There are two main ways to install packages, depending on when you need them.
1. Production Dependencies (--save)
These are the "Main Ingredients." Your website needs these to function for the user. If you are building a calculator, the math library you use is a production dependency.
The Command:
npm install lodash
- What happens? NPM downloads the code into
node_modulesand adds it to the"dependencies"section of yourpackage.json. - Shortcut: You can just type
npm i lodash.
2. Dev Dependencies (--save-dev)
These are the "Kitchen Tools." You need a knife and a pan to cook the meal, but the customer doesn't eat the knife!
"DevDeps" are tools you only use while you are coding (like a tool that auto-refreshes your browser or a code-cleaner).
The Command:
npm install nodemon --save-dev
- Shortcut: You can use
-Das a shortcut:npm i nodemon -D. - Look inside: These will appear in a special
"devDependencies"section in yourpackage.json.

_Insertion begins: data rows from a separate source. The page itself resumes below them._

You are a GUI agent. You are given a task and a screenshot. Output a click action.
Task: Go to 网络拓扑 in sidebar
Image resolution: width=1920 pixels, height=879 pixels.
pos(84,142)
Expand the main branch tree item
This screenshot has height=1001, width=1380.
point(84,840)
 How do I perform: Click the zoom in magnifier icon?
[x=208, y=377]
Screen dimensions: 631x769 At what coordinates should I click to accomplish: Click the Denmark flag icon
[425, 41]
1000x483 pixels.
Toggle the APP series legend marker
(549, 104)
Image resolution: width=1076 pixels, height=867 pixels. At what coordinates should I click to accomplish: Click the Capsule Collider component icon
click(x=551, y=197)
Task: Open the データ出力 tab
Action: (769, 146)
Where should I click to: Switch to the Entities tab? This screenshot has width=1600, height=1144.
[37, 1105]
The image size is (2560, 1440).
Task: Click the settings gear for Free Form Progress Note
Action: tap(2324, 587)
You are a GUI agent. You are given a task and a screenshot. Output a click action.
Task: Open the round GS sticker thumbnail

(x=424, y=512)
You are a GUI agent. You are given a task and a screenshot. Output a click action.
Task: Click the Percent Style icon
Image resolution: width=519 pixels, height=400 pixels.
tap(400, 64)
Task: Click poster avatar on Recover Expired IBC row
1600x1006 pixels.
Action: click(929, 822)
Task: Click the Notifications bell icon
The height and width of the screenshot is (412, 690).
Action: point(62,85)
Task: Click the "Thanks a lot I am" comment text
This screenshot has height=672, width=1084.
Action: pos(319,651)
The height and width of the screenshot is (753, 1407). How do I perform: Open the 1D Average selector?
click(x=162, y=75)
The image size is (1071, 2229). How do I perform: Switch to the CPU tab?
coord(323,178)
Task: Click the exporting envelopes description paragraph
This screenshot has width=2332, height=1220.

What is this package-lock.json file?
The moment you install your first package, a new, scary-looking file called package-lock.json will appear.
Don't delete it! Think of it as a Security Seal. While package.json says "I need a math library," the package-lock.json says "I need exactly version 4.17.21 of the math library with this specific security ID."
It ensures that if 10 people are working on the same project at CodeHarborHub, everyone has the exact same version of the code.
Removing a Package
If you decide you don't like a tool, don't just delete the folder manually. Use the "clean-up" command:
npm uninstall lodash
This safely removes the code from node_modules and deletes the line from your package.json recipe.
Summary Comparison
| Type | Command | Where it goes | Purpose |
|---|---|---|---|
| Dependency | npm i <name> | "dependencies" | Needed for the website to run. |
| DevDependency | npm i <name> -D | "devDependencies" | Only needed by the developer. |
Summary Checklist
- I can install a package using
npm i. - I understand that
-Dis for tools only I (the developer) use. - I know that
package-lock.jsonis a security lock for versions. - I can use
npm uninstallto keep my project clean.